I came into medical school confident about my “patient care” skills. I had two years of working as a patient care technician under my belt, that’s two years of strict patient care: toileting, bathing, transporting, comforting, the list goes on. As I began talking to patients in OSCE’s and performing basic physical exams, I do think my background as a PCT was helpful. What I didn’t expect though, was that as I became more knowledgeable about medicine and comfortable during history taking, that patients would put all of their trust in me. They would confide in me about very personal matters that were seemingly affecting their health. They would cry tears of sadness sometimes and shed tears of joy others. I wasn’t ready to hold the weight of their trust, so at the beginning of medical school I learned to shrug it off.
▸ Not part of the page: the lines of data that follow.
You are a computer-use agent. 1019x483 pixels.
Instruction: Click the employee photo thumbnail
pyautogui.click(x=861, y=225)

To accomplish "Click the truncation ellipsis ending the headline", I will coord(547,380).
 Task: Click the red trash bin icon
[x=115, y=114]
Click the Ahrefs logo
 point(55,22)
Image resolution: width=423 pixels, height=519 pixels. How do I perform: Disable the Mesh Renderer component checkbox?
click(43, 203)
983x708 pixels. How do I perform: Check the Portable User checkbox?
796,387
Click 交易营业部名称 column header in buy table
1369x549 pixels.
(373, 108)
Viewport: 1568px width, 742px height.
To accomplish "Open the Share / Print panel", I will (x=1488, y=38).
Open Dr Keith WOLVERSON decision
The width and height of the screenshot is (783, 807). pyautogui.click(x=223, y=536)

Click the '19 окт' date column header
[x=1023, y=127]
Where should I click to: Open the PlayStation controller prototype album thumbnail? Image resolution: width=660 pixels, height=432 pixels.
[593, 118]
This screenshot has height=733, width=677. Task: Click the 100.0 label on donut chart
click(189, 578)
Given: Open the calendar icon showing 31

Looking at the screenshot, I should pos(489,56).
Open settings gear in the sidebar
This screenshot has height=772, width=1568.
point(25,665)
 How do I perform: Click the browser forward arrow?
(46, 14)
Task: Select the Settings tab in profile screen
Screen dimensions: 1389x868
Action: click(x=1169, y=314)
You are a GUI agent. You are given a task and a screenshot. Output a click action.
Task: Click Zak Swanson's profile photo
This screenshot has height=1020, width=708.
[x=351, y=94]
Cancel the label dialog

Whenever a patient would express trust in my decision making I would say, “Oh I am just a medical student! Your actual doctor will be in soon to give you their thoughts and recommendations.” And I would think to myself, phew, crisis averted.

 

Flash forward to 4th year of medical school, I am taking a history with a patient who has had many episodes of Cdiff diarrhea. She says to me, “now doctor (she insisted on calling me doctor), explain to me why I keep getting this infection, I want to know how best to avoid it.” Without even thinking I explain her risk factors for Cdiff, most prominent being status post renal transplant, on immunosuppressive medications. She understands completely and thanks me again as she says, “ Thanks doctor. You know you’ll be a great doctor.” I walk out of the room, shut the door behind me and just stand there for a minute. It felt like only a week ago I put on my white coat for the first time and awkwardly walked into O’Charley’s room. O Charley is what I nicknamed my first patient on rotations 3rd year. Below is an excerpt of a previous post about him.

 

Portfolio post titled “O’Charley” about meeting my first patient on my first day of clinical rotations third year.

 

Now, here I was standing outside a patient room. I didn’t deflect decision making to “the actual doctor.” I didn’t shrug off the trust that was so kindly gifted to me. Without even thinking, I cared for the patient from “Hi my name is Kendyl, I am a medical student”, to “You know you’ll be a great doctor.” I responded to patient concerns and answered questions like a medical professional. Almost in awe, I stood outside that door for maybe a total of 20 seconds. I gave myself a mental pat on the back and vowed to continue improving on patient care. I vowed that as I enter residency I will make an effort to continue accepting trust from patients and honoring that trust with human connection and patient care.